Kremlin hits back at 'golden pistols' corruption claim

Russia’s deputy prime minister on Saturday demanded an apology from protest leader and top Kremlin critic Alexei Navalny after he alleged massive corruption in an arms procurement deal.

The chief critic of President Vladimir Putin claimed Friday in his corruption-busting blog that the defence ministry had announced a tender to buy Glock pistols at a price he called four times the market rate.

The ministry procurement agency was set to buy “ordinary pistols for the price of gold ones,” he wrote.

Deputy Prime Minister Dmitry Rogozin, who oversees the defence sector, on Saturday demanded an apology.

He denied the allegations, writing on his official Twitter account that: “Navalny will have to apologise.”

Rogozin’s response was a rare acknowledgement by the government of the existence of Navalny, who cemented his reputation by speaking at protest rallies against Putin’s return to the Kremlin.

Putin never refers by name to the charismatic 37-year-old lawyer who coined the slogan “Putin is a thief.”

Navalny has published online exposes of official corruption that have forced several lawmakers to stand down.

Russia’s defence ministry has been rocked by highly damaging corruption scandals, with Putin firing the previous defence minister amid a probe into a huge illegal property scheme.

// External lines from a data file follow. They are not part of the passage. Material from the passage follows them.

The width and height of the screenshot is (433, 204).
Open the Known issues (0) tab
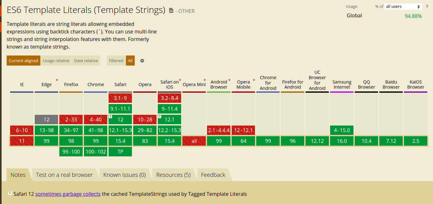[x=124, y=175]
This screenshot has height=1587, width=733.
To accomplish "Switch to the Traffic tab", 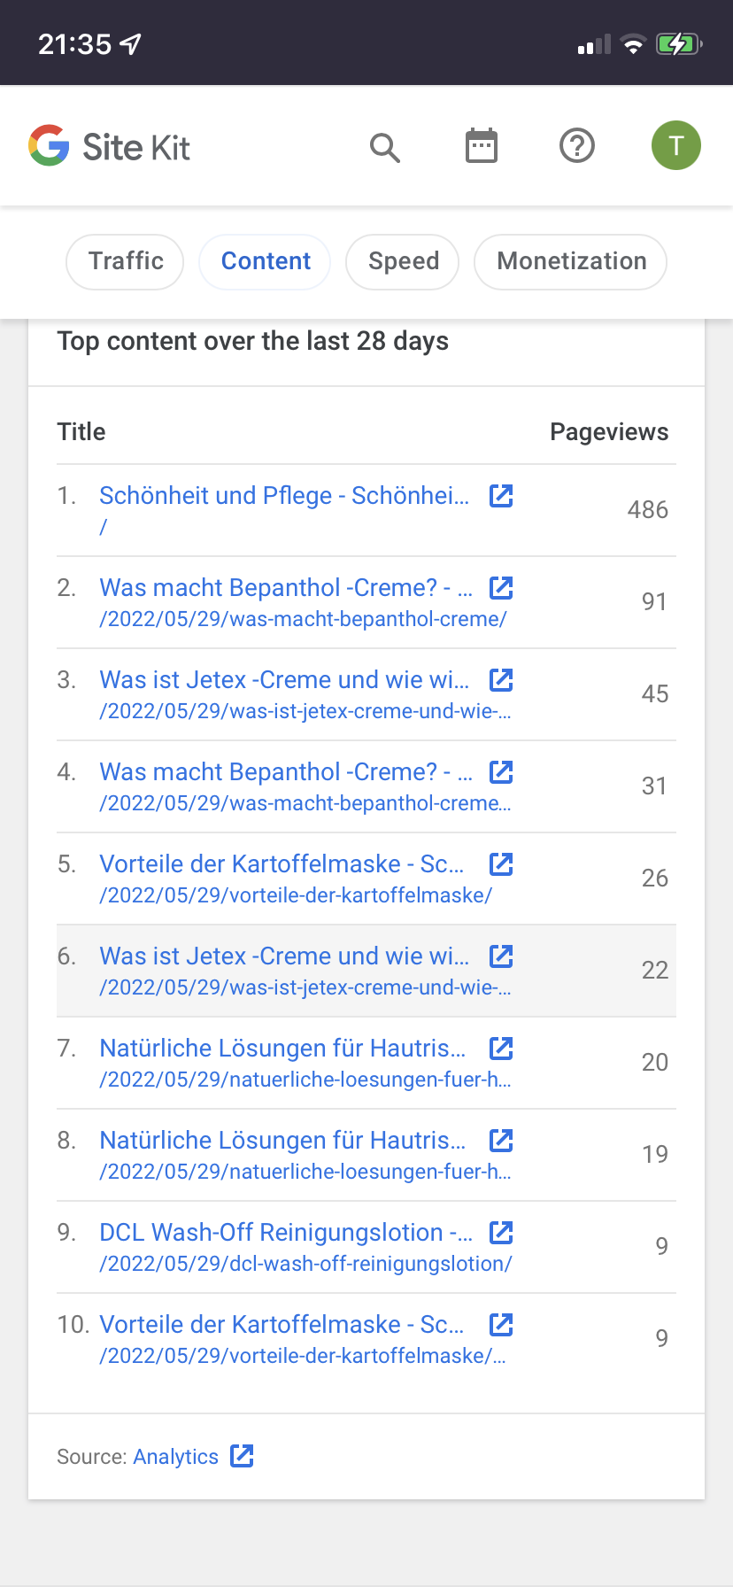I will pyautogui.click(x=125, y=261).
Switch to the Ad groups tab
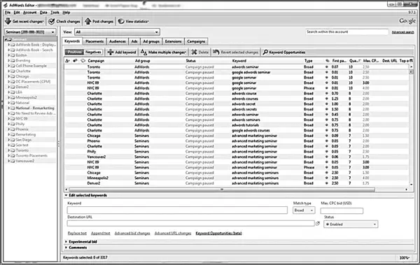 [151, 41]
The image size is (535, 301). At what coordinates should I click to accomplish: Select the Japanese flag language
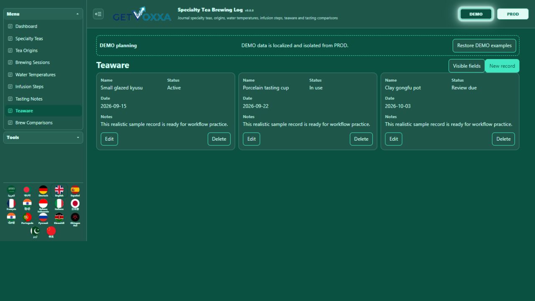[x=75, y=205]
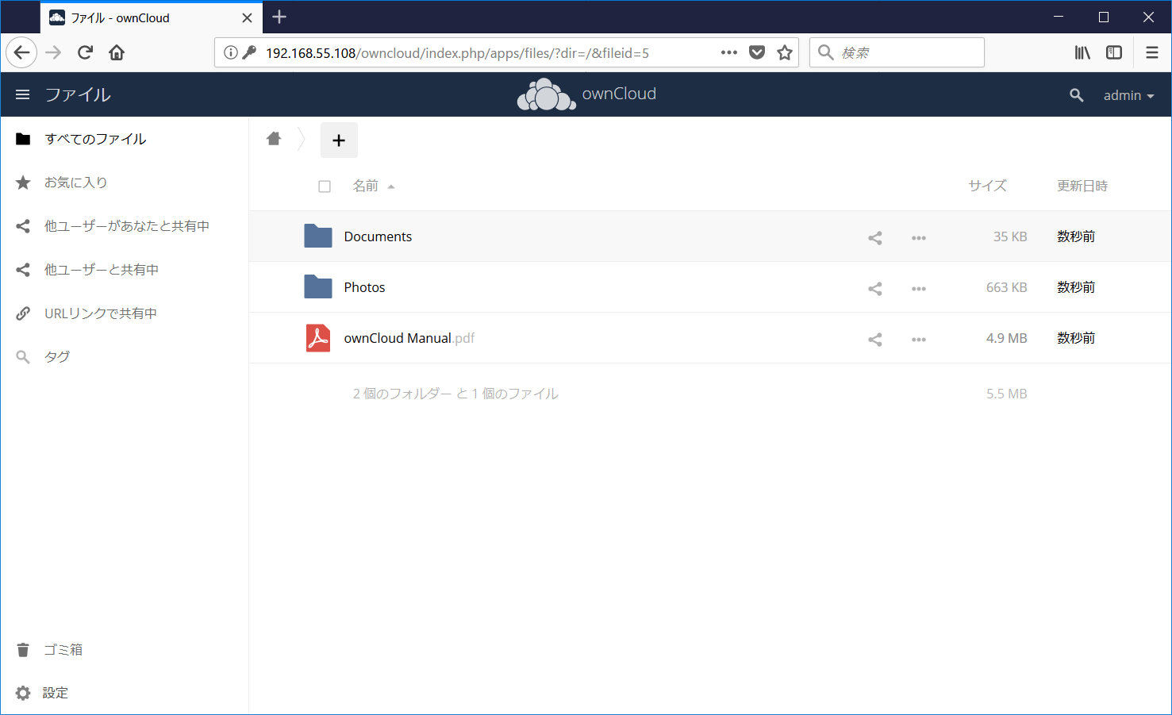Create a new file with the plus button
The image size is (1172, 715).
(x=339, y=140)
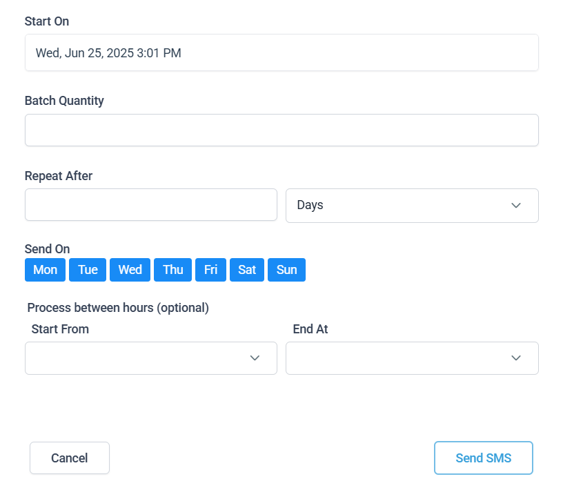Click the End At dropdown chevron arrow
The height and width of the screenshot is (490, 563).
[516, 358]
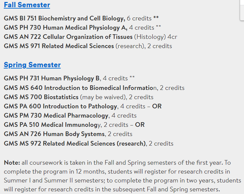
Task: Click GMS PH 731 Human Physiology B
Action: point(52,78)
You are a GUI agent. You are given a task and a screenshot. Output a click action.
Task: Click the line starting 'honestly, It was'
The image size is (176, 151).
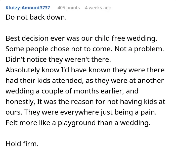(x=85, y=102)
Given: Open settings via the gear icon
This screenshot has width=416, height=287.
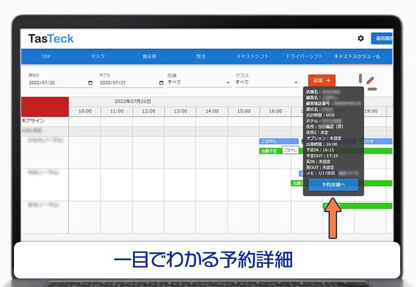Looking at the screenshot, I should pos(360,38).
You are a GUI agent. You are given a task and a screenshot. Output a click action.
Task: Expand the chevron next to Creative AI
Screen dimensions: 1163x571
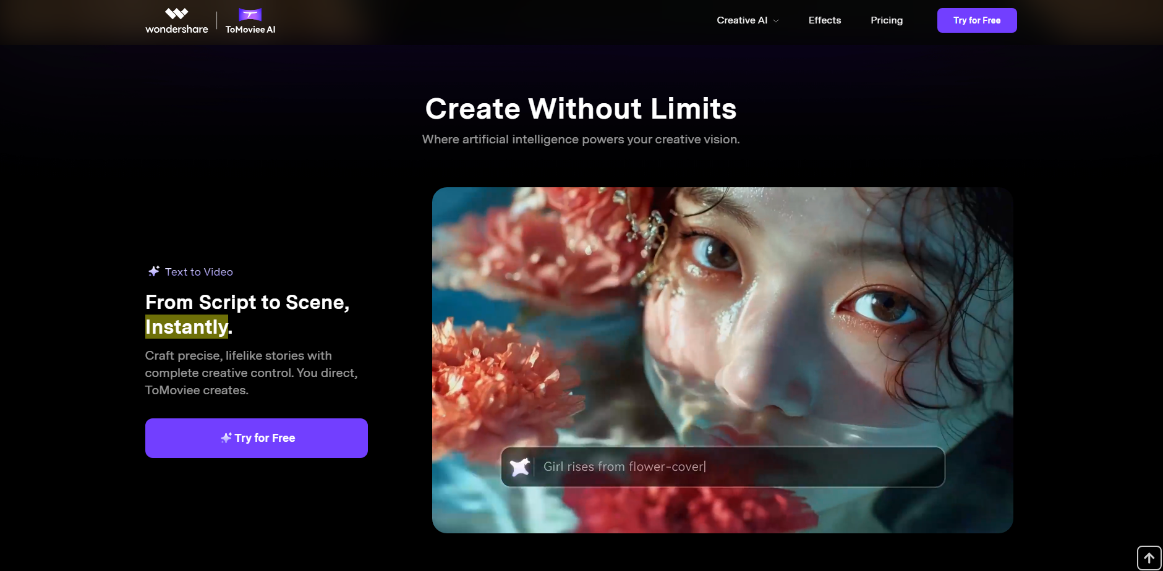tap(776, 21)
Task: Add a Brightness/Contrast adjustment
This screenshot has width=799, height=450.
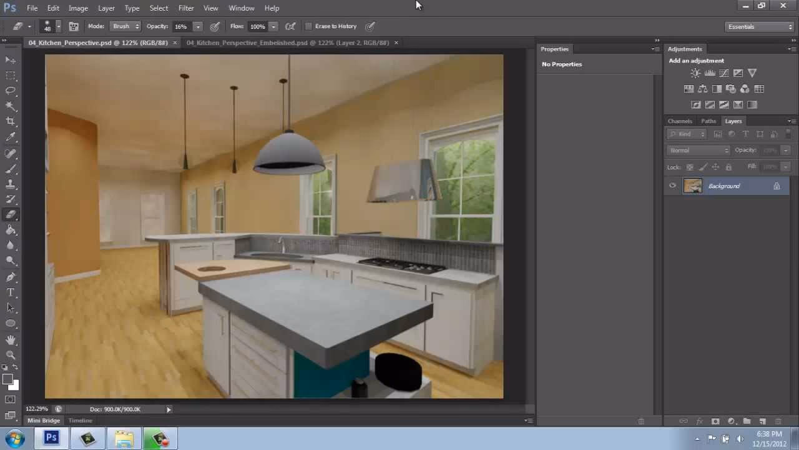Action: point(695,73)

Navalny called for Rogozin and Defence Minister Sergei Shoigu to investigate the Glock tender.

He also questioned Rogozin’s position, mentioning that Rogozin’s son used to hold a senior post in a company selling Glock pistols in Russia.

“I have been consistently putting order in the arms sector and will not give anyone a reason to doubt my personal integrity,” Rogozin wrote on Twitter.

He said he had ordered a check into the tender before Navalny published the claim.

He added that his son had left his post because of such “idiotic questions” and that he and his family had no shares in the company.

Navalny last month came second in Moscow mayoral polls against an incumbent close to Putin, despite facing the threat of a jail in a long-running trial.

The protest leader returned to Moscow a free man last week after a court in the northern Kirov region suspended his five-year penal colony sentence in a fraud case.

But the court upheld his conviction for embezzlement over the sale of state-owned timber, and the sentence still bars him from standing for political office.

Rogozin referred contemptuously to Navalny’s conviction, saying: “As for Navalny, he needs to work on his wood-related problems. I on the other hand look after my reputation.”